| STORED DATA |
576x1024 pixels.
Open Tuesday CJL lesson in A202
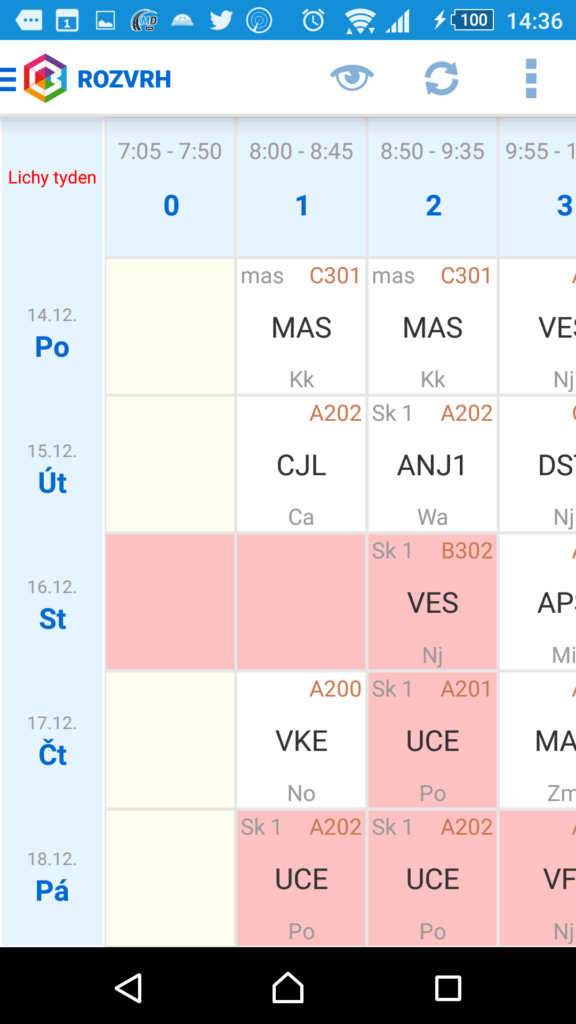pyautogui.click(x=301, y=464)
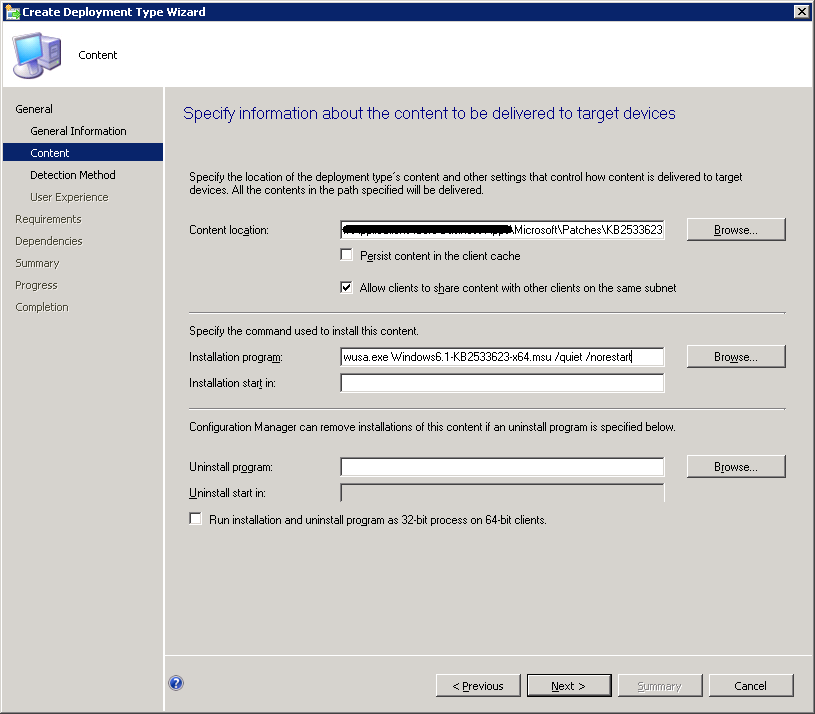Click the Next button

(568, 686)
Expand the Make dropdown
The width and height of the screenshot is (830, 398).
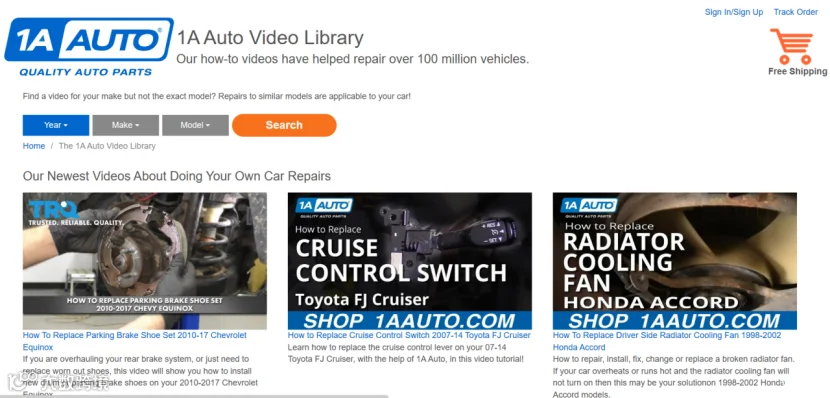(125, 125)
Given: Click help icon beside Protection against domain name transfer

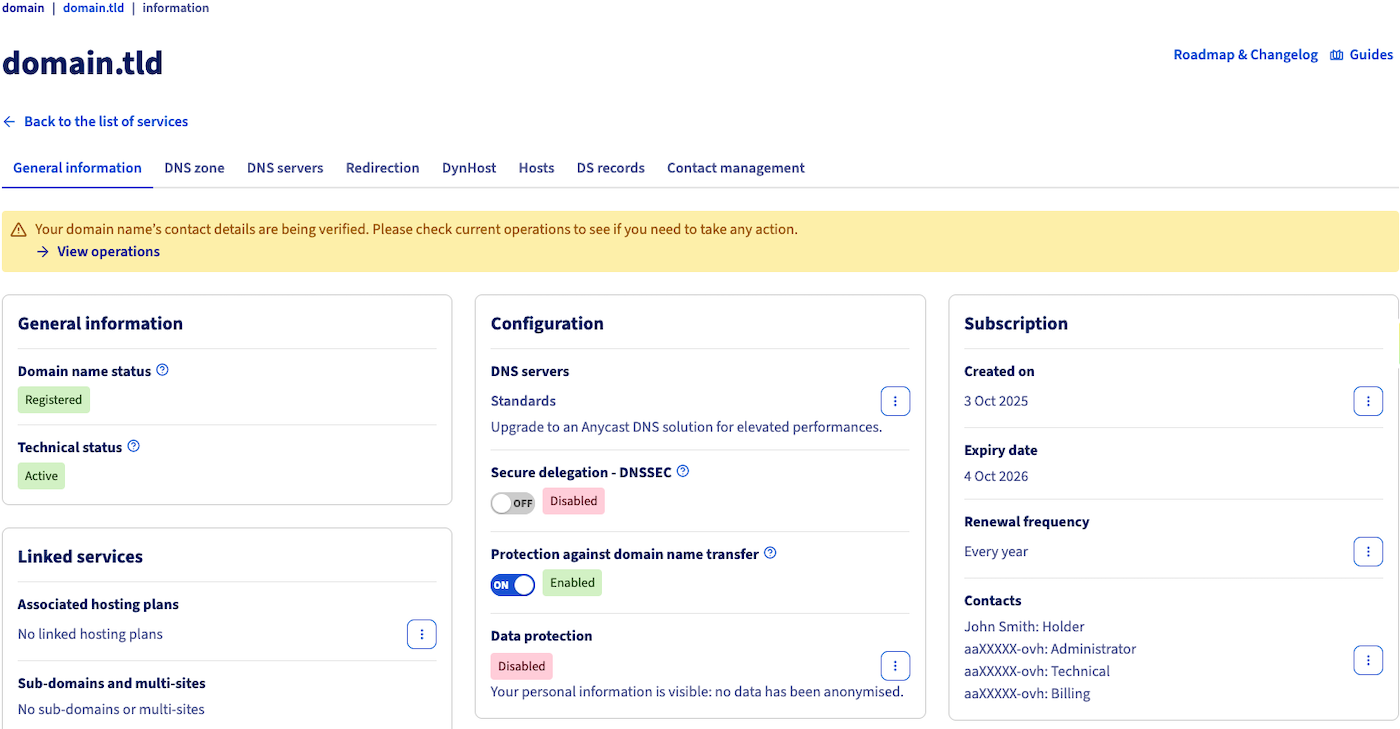Looking at the screenshot, I should click(770, 553).
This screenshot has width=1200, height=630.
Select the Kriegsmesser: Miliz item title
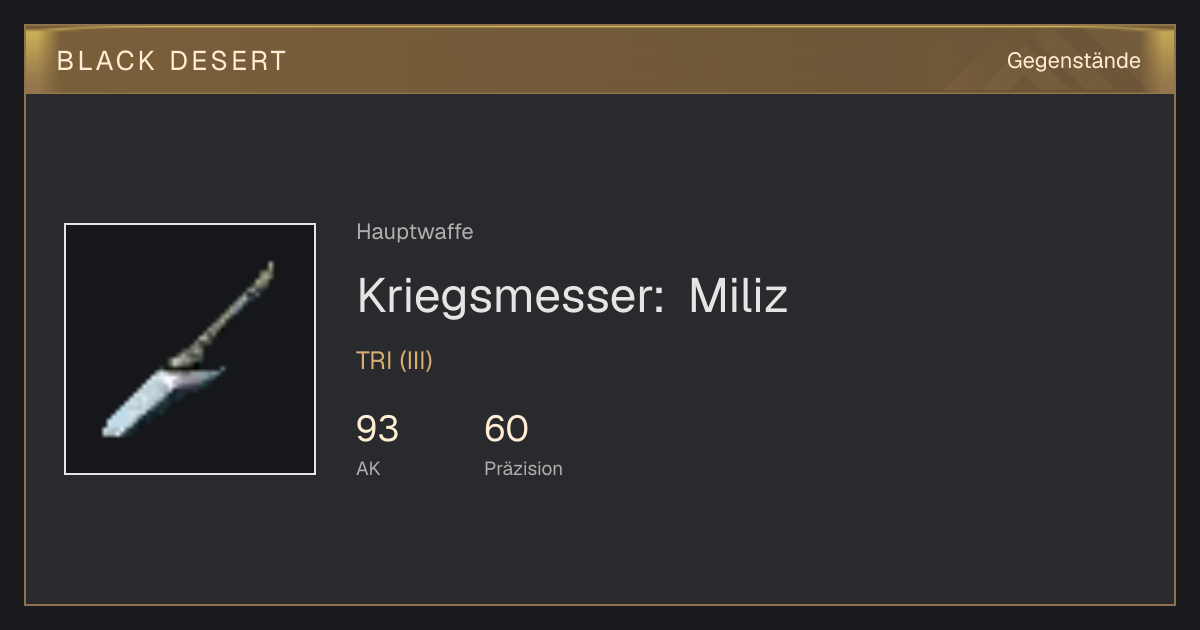coord(572,295)
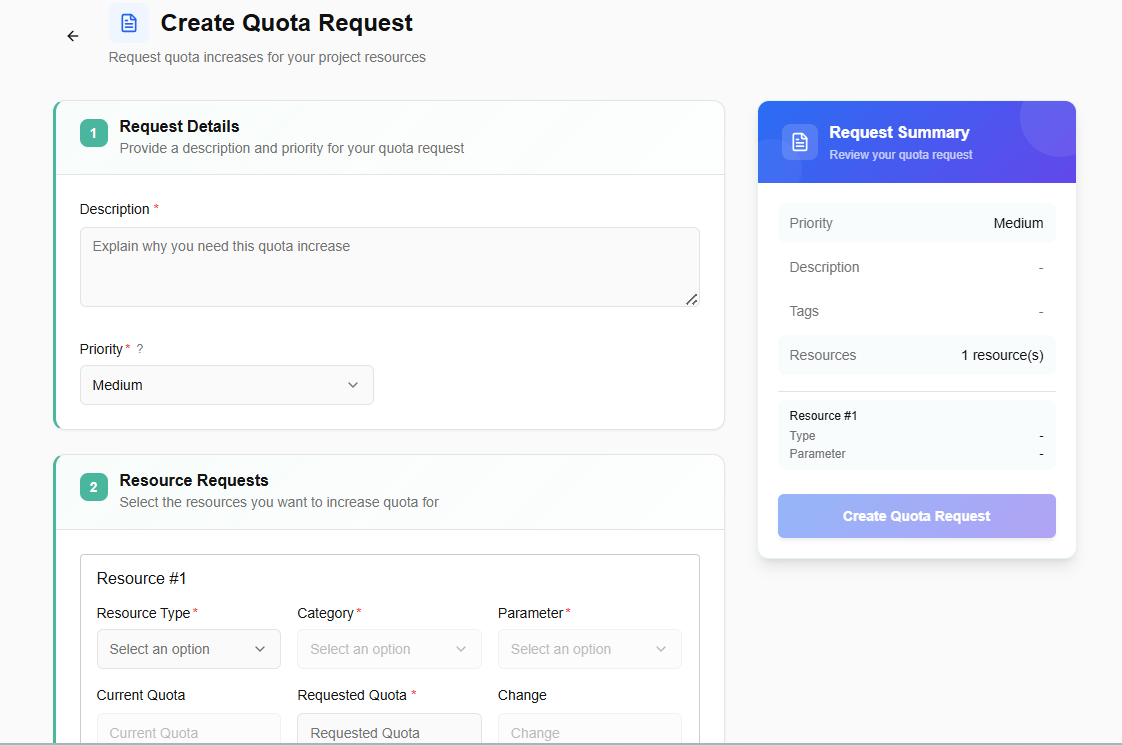Click into the Requested Quota field

[389, 731]
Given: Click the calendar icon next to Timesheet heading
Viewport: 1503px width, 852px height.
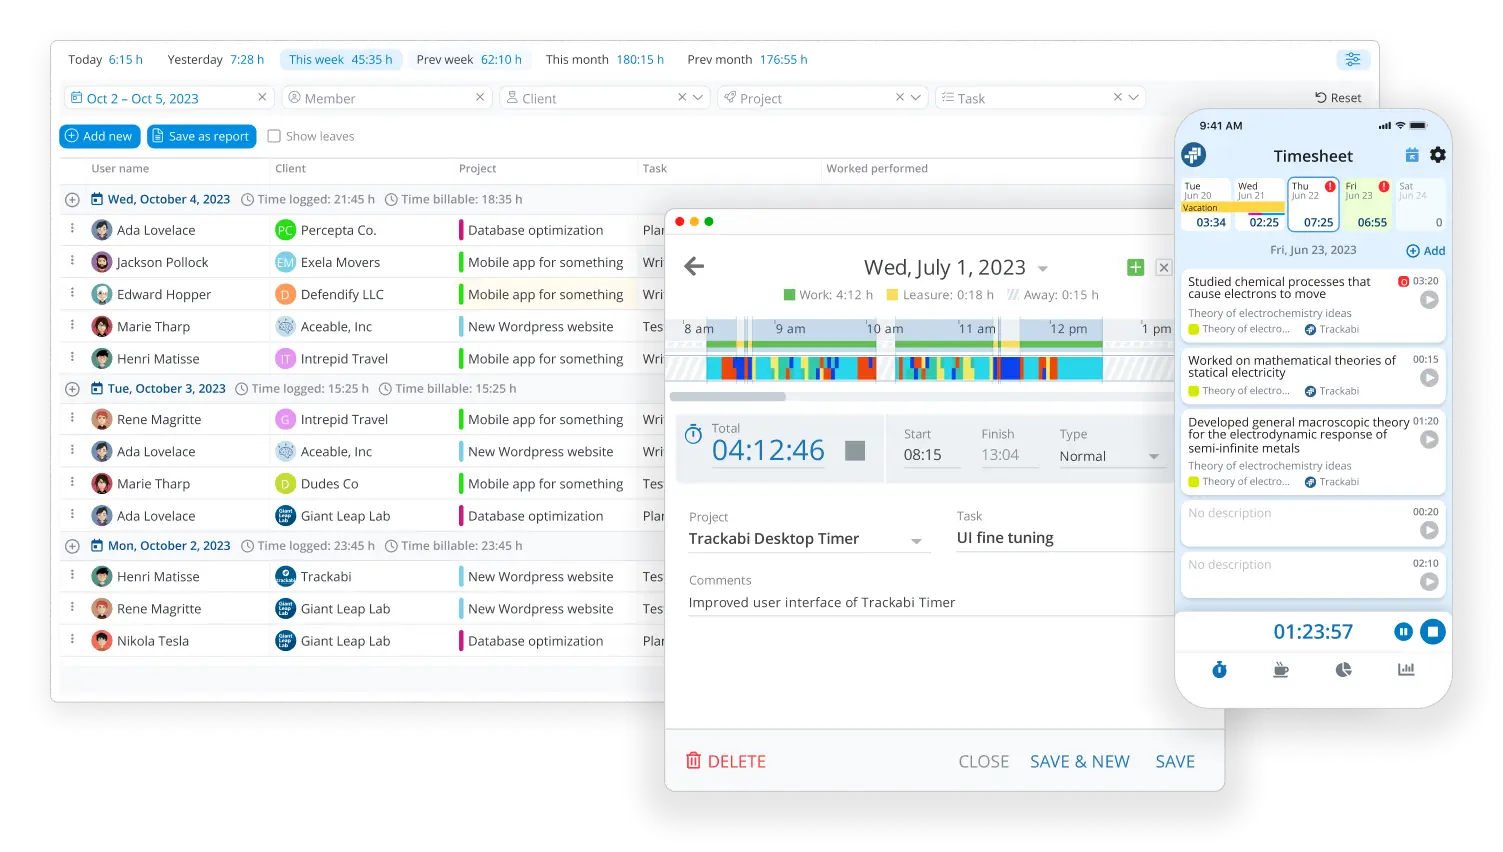Looking at the screenshot, I should (x=1411, y=155).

| YOUR OBJECTIVE |
Write out each entry exactly; any pictures stay out of the copy.

| RESULT |
576x1024 pixels.
Open Tuesday CJL lesson in A202
pyautogui.click(x=301, y=464)
Click the Next button

(568, 686)
Expand the Make dropdown
The width and height of the screenshot is (830, 398).
(125, 125)
Given: Click help icon beside Protection against domain name transfer

Looking at the screenshot, I should click(770, 553).
This screenshot has width=1200, height=630.
Select the Kriegsmesser: Miliz item title
coord(572,295)
Click into the Requested Quota field

[389, 731]
Given: Click the calendar icon next to Timesheet heading
Viewport: 1503px width, 852px height.
Looking at the screenshot, I should (x=1411, y=155).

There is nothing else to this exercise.